To construct the deformed blade model, we firstly match up the scanned data with the nominal model as mentioned in Section 3.3. Figure 6 shows the matching results and the comparison with the previous matching data. Then the vertices of the nominal model are separated and stitched up to their positions of the scanned data to construct the deformed blade model. The deformed blade model is constructed based on the deposited blade scanned data and the nominal model. Moreover, in Fig. 9, the constructed deformed blade model is analyzed and compared with the deformation blade data acquired from the ANSYS CFX to verify the accuracy. The comparison results in Table 1 show that the maximum error of the constructed deformed blade model is 0.06 mm that is the same order of magnitude as the measuring accuracy, and the average error of the constructed deformed blade model is 0.02 mm that is approximated to the mathematical expectation of measuring noises.

Fig. 9
figure 9

Constructed deformed model analysis and comparison

Table 1 Deviation analysis result of the constructed deformed model and the nominal model (compare with the standard deformed blade from ANSYS CFX)

In addition, the constructed deformed blade model maintains the same mesh topology as the nominal model. It might be helpful for transferring the machining paths of the nominal model adaptively.

4.3 Simulated machining result

The simulated machining was also carried out to verify the accuracy and reliability of our method.
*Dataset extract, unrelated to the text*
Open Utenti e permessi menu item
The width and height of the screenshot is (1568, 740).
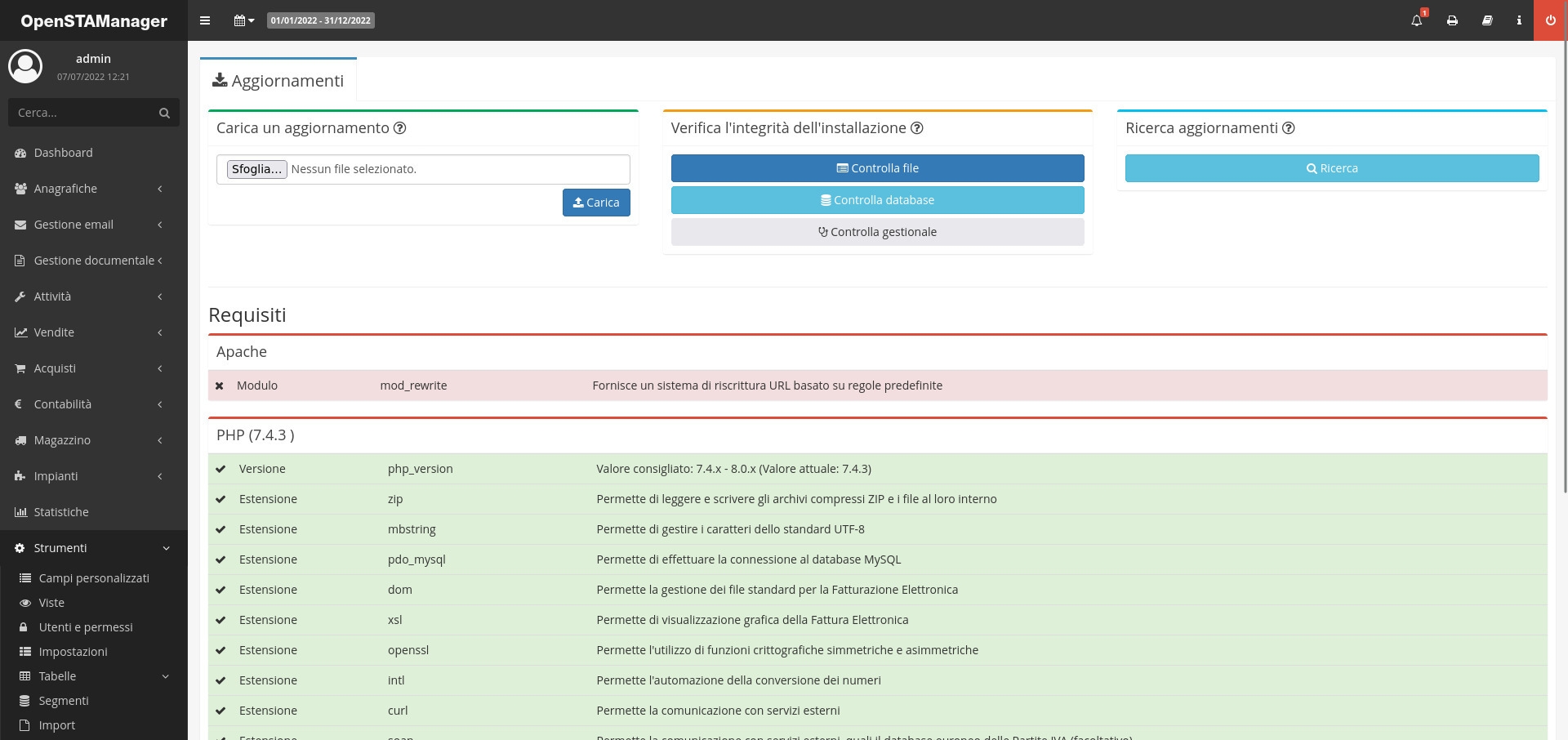click(x=86, y=627)

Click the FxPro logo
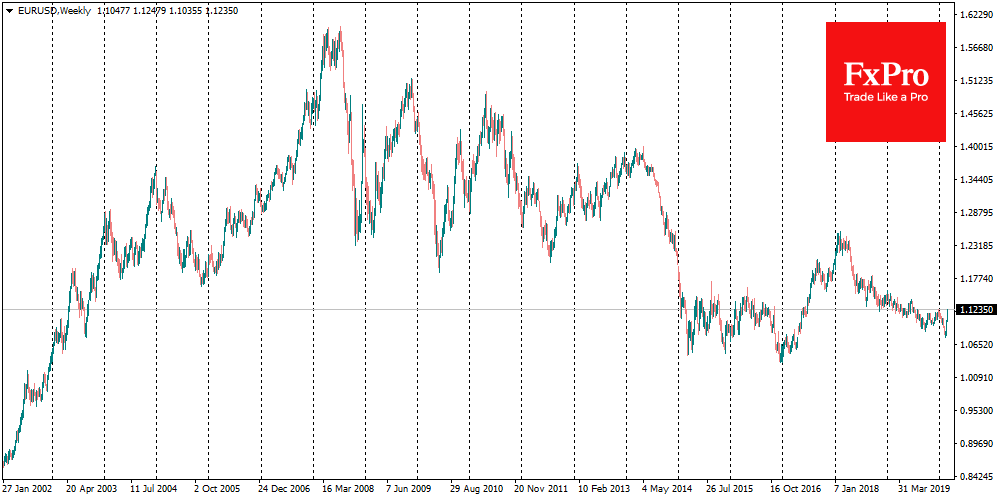point(885,74)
Based on the constructed deformed blade model, the tool paths can be generated to machine the deposited blade. Different from the constructed blade model and the deposited blade, the deposited region was determined and extracted for tool path generation.

The isoparametric machining strategy with the ball-end cutter was adopted. Figure 10 shows the cutter-contact tool paths and cutter-position tool paths. The file of generated tool paths was loaded into CutRight, a machining simulation and verification software developed at UBC, to simulate the machining result and verify our method. The cutting result with scallop height is shown in Fig. 11. Figure 11b and c show that smooth transition occurs at the interface of the cutting part and the undamaged part which helps to reduce the post-processing time and workload, such as the polishing. Figure 11b shows that the cutting result of the constructed deformed blade model is accurate though a slight overcut still exists. Figure 11d shows the machining result of the top surface of the constructed deformed blade model, which is usually not a plane in the twisted/curved blade and cannot be created easily by the extrapolation operation in the current RE software.

Fig. 10
figure 10

Simulated blade model and tool path generated on the constructed deformed blade model

Fig. 11
figure 11

ad Machining simulation result by using CutRight

5 Conclusion

Due to the individual geometric variation of deposited/damaged aero-engine blades, it is difficult to construct an accurate model for remanufacturing/repairing automatically. This paper proposed a novel strategy for accurate deformed blade model construction by finding out the relation between the nominal model and the available scanned data. In the segmentation process, the available scanned data was extracted by smoothness and curvature. The flattened surfaces of the nominal model, the suction face and the pressure face, were segmented accordingly. The segmented scanned data were matched up with the segmented nominal model by keeping local rigidity as much as possible in the optimal ICP framework. Then the nominal model was stitched up with the scanned data at some selected positions to construct the deformed blade model. Our method was implemented on a twisted compressor blade with tip damage to verify its feasibility. Especially, the deformed standard model acquired by the CFD software tool was utilized to verify the accuracy of the constructed deformed blade model. In addition, the machining simulation result showed the accuracy of the constructed deformed blade model by the smooth transition at the interface which is greatly helpful to reduce post-processing time. Experimental results demonstrated that the proposed method has advantages in geometric accuracy, automation, and repair, saving time for aero-engine blade remanufacturing, especially for twisted/curved blades.